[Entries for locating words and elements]
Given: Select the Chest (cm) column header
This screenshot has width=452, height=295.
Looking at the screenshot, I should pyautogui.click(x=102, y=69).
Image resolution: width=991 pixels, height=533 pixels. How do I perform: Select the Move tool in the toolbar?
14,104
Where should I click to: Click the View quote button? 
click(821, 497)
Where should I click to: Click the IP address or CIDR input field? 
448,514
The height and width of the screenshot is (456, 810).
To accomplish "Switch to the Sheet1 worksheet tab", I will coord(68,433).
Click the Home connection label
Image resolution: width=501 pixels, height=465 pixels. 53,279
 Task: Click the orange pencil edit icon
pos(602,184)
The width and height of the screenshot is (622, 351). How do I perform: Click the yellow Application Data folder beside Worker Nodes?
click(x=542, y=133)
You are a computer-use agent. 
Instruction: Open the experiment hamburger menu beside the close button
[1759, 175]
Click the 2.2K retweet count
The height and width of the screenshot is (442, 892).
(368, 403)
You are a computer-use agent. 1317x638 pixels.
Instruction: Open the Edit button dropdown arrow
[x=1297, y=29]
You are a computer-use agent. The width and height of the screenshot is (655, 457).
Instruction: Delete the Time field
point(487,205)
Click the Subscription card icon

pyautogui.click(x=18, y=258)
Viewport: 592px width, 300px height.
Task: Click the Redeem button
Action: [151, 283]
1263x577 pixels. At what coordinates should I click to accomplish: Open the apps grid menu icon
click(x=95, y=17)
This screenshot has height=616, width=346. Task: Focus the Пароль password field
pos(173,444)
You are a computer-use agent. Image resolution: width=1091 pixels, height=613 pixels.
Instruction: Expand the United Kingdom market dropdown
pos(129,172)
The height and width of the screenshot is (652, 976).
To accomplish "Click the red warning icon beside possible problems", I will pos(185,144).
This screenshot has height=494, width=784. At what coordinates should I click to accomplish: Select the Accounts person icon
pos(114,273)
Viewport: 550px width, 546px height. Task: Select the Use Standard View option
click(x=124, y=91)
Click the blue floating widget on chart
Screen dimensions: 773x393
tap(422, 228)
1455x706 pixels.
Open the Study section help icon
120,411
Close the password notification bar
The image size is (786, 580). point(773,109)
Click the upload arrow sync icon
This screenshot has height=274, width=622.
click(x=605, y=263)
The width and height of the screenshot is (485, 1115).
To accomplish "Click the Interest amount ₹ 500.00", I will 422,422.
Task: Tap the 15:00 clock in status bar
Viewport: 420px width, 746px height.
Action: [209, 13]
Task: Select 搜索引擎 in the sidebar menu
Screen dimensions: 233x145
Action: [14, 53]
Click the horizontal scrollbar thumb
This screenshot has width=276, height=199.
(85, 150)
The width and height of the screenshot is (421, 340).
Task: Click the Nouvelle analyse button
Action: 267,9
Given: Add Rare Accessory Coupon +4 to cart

■ GIVEN REQUEST ■
Repeat the listing above exactly as it appears, line for line.

■ IN RESPONSE ■
Given: Select the Chest (cm) column header
This screenshot has width=452, height=295.
Looking at the screenshot, I should pyautogui.click(x=102, y=69).
Image resolution: width=991 pixels, height=533 pixels. How do I perform: Select the Move tool in the toolbar?
14,104
Where should I click to: Click the View quote button? 
click(821, 497)
Where should I click to: Click the IP address or CIDR input field? 
448,514
The height and width of the screenshot is (456, 810).
To accomplish "Switch to the Sheet1 worksheet tab", I will coord(68,433).
Click the Home connection label
Image resolution: width=501 pixels, height=465 pixels. 53,279
 Task: Click the orange pencil edit icon
pos(602,184)
The width and height of the screenshot is (622, 351). How do I perform: Click the yellow Application Data folder beside Worker Nodes?
click(x=542, y=133)
You are a computer-use agent. 
Instruction: Open the experiment hamburger menu beside the close button
[1759, 175]
Click the 2.2K retweet count
The height and width of the screenshot is (442, 892).
(368, 403)
You are a computer-use agent. 1317x638 pixels.
Instruction: Open the Edit button dropdown arrow
[x=1297, y=29]
You are a computer-use agent. The width and height of the screenshot is (655, 457).
Instruction: Delete the Time field
point(487,205)
Click the Subscription card icon

pyautogui.click(x=18, y=258)
Viewport: 592px width, 300px height.
Task: Click the Redeem button
Action: [151, 283]
1263x577 pixels. At what coordinates should I click to accomplish: Open the apps grid menu icon
click(x=95, y=17)
This screenshot has height=616, width=346. Task: Focus the Пароль password field
pos(173,444)
You are a computer-use agent. Image resolution: width=1091 pixels, height=613 pixels.
Instruction: Expand the United Kingdom market dropdown
pos(129,172)
The height and width of the screenshot is (652, 976).
To accomplish "Click the red warning icon beside possible problems", I will pos(185,144).
This screenshot has height=494, width=784. At what coordinates should I click to accomplish: Select the Accounts person icon
pos(114,273)
Viewport: 550px width, 546px height. Task: Select the Use Standard View option
click(x=124, y=91)
Click the blue floating widget on chart
Screen dimensions: 773x393
tap(422, 228)
1455x706 pixels.
Open the Study section help icon
120,411
Close the password notification bar
The image size is (786, 580). point(773,109)
Click the upload arrow sync icon
This screenshot has height=274, width=622.
click(x=605, y=263)
The width and height of the screenshot is (485, 1115).
To accomplish "Click the Interest amount ₹ 500.00", I will 422,422.
Task: Tap the 15:00 clock in status bar
Viewport: 420px width, 746px height.
Action: [209, 13]
Task: Select 搜索引擎 in the sidebar menu
Screen dimensions: 233x145
Action: [14, 53]
Click the horizontal scrollbar thumb
This screenshot has width=276, height=199.
(85, 150)
The width and height of the screenshot is (421, 340).
Task: Click the Nouvelle analyse button
Action: 267,9
Given: Add Rare Accessory Coupon +4 to cart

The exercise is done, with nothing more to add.